Retype all of the data. Every line must match exactly.
═══
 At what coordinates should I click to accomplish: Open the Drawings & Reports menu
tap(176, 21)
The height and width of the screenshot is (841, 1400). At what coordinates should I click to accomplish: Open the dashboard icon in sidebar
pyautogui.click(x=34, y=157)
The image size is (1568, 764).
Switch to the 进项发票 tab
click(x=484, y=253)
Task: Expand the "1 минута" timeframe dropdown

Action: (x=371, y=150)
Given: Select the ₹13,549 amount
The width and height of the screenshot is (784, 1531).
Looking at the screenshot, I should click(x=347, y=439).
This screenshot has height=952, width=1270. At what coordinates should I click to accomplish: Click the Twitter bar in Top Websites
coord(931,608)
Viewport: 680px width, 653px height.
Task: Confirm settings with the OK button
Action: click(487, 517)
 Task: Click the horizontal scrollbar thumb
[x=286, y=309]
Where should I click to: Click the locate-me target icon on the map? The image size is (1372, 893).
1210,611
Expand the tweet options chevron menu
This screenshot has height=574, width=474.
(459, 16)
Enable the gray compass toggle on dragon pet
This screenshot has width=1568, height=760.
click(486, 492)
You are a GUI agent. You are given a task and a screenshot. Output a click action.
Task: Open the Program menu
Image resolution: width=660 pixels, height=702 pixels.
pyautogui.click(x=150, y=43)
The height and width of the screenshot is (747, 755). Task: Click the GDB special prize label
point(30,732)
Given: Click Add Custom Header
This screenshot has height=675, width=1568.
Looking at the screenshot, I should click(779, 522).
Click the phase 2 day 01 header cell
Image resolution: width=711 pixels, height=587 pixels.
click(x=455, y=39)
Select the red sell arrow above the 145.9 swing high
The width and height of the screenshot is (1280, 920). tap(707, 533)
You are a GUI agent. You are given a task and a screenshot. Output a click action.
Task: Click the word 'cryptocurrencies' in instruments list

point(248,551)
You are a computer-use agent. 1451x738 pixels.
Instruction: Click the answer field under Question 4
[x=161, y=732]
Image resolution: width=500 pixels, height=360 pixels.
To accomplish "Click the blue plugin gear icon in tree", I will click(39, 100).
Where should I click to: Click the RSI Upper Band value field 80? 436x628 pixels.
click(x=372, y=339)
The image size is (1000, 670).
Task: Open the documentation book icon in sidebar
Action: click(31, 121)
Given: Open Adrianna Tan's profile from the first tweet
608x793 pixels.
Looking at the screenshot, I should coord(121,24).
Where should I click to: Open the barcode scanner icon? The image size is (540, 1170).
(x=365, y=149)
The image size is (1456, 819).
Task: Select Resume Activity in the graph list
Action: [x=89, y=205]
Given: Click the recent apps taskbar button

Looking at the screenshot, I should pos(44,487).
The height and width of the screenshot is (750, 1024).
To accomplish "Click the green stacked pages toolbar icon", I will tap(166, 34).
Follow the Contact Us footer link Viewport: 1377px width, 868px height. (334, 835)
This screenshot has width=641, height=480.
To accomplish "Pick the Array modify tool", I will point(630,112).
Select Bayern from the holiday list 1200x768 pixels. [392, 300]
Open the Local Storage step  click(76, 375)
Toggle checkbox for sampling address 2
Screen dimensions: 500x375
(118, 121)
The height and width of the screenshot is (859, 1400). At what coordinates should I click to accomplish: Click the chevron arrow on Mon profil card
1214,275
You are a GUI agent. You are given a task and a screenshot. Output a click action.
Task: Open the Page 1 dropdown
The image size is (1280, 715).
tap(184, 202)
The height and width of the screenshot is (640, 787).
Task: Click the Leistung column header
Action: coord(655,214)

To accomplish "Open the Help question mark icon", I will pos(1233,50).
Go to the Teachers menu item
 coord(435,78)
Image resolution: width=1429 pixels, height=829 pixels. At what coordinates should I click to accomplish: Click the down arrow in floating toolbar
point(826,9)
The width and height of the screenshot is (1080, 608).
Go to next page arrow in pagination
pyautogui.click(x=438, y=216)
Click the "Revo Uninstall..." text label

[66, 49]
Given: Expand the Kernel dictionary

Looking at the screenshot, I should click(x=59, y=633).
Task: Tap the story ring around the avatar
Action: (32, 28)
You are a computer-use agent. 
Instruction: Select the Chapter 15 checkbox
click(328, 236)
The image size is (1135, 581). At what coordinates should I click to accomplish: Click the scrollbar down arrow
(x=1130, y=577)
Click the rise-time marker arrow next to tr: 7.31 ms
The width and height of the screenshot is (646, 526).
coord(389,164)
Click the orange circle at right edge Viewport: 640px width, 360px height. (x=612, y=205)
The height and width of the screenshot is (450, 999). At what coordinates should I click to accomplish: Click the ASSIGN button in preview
═══
> **Completed exercise**:
 At what coordinates should I click to accomplish: Open the Drawings & Reports menu
tap(176, 21)
The height and width of the screenshot is (841, 1400). At what coordinates should I click to accomplish: Open the dashboard icon in sidebar
pyautogui.click(x=34, y=157)
The image size is (1568, 764).
Switch to the 进项发票 tab
click(x=484, y=253)
Task: Expand the "1 минута" timeframe dropdown

Action: (x=371, y=150)
Given: Select the ₹13,549 amount
The width and height of the screenshot is (784, 1531).
Looking at the screenshot, I should click(x=347, y=439).
This screenshot has height=952, width=1270. At what coordinates should I click to accomplish: Click the Twitter bar in Top Websites
coord(931,608)
Viewport: 680px width, 653px height.
Task: Confirm settings with the OK button
Action: click(487, 517)
 Task: Click the horizontal scrollbar thumb
[x=286, y=309]
Where should I click to: Click the locate-me target icon on the map? The image size is (1372, 893).
1210,611
Expand the tweet options chevron menu
This screenshot has height=574, width=474.
(459, 16)
Enable the gray compass toggle on dragon pet
This screenshot has width=1568, height=760.
click(486, 492)
You are a GUI agent. You are given a task and a screenshot. Output a click action.
Task: Open the Program menu
Image resolution: width=660 pixels, height=702 pixels.
pyautogui.click(x=150, y=43)
The height and width of the screenshot is (747, 755). Task: Click the GDB special prize label
point(30,732)
Given: Click Add Custom Header
This screenshot has height=675, width=1568.
Looking at the screenshot, I should click(779, 522).
Click the phase 2 day 01 header cell
Image resolution: width=711 pixels, height=587 pixels.
click(x=455, y=39)
Select the red sell arrow above the 145.9 swing high
The width and height of the screenshot is (1280, 920). tap(707, 533)
You are a GUI agent. You are given a task and a screenshot. Output a click action.
Task: Click the word 'cryptocurrencies' in instruments list

point(248,551)
You are a computer-use agent. 1451x738 pixels.
Instruction: Click the answer field under Question 4
[x=161, y=732]
Image resolution: width=500 pixels, height=360 pixels.
To accomplish "Click the blue plugin gear icon in tree", I will click(39, 100).
Where should I click to: Click the RSI Upper Band value field 80? 436x628 pixels.
click(x=372, y=339)
The image size is (1000, 670).
Task: Open the documentation book icon in sidebar
Action: click(31, 121)
Given: Open Adrianna Tan's profile from the first tweet
608x793 pixels.
Looking at the screenshot, I should coord(121,24).
Where should I click to: Open the barcode scanner icon? The image size is (540, 1170).
(x=365, y=149)
The image size is (1456, 819).
Task: Select Resume Activity in the graph list
Action: [x=89, y=205]
Given: Click the recent apps taskbar button

Looking at the screenshot, I should pos(44,487).
The height and width of the screenshot is (750, 1024).
To accomplish "Click the green stacked pages toolbar icon", I will tap(166, 34).
Follow the Contact Us footer link Viewport: 1377px width, 868px height. (334, 835)
This screenshot has width=641, height=480.
To accomplish "Pick the Array modify tool", I will point(630,112).
Select Bayern from the holiday list 1200x768 pixels. [392, 300]
Open the Local Storage step  click(76, 375)
Toggle checkbox for sampling address 2
Screen dimensions: 500x375
(118, 121)
The height and width of the screenshot is (859, 1400). At what coordinates should I click to accomplish: Click the chevron arrow on Mon profil card
1214,275
You are a GUI agent. You are given a task and a screenshot. Output a click action.
Task: Open the Page 1 dropdown
The image size is (1280, 715).
tap(184, 202)
The height and width of the screenshot is (640, 787).
Task: Click the Leistung column header
Action: coord(655,214)

To accomplish "Open the Help question mark icon", I will pos(1233,50).
Go to the Teachers menu item
 coord(435,78)
Image resolution: width=1429 pixels, height=829 pixels. At what coordinates should I click to accomplish: Click the down arrow in floating toolbar
point(826,9)
The width and height of the screenshot is (1080, 608).
Go to next page arrow in pagination
pyautogui.click(x=438, y=216)
Click the "Revo Uninstall..." text label

[66, 49]
Given: Expand the Kernel dictionary

Looking at the screenshot, I should click(x=59, y=633).
Task: Tap the story ring around the avatar
Action: (32, 28)
You are a computer-use agent. 
Instruction: Select the Chapter 15 checkbox
click(328, 236)
The image size is (1135, 581). At what coordinates should I click to accomplish: Click the scrollbar down arrow
(x=1130, y=577)
Click the rise-time marker arrow next to tr: 7.31 ms
The width and height of the screenshot is (646, 526).
coord(389,164)
Click the orange circle at right edge Viewport: 640px width, 360px height. (x=612, y=205)
The height and width of the screenshot is (450, 999). At what coordinates should I click to accomplish: Click the ASSIGN button in preview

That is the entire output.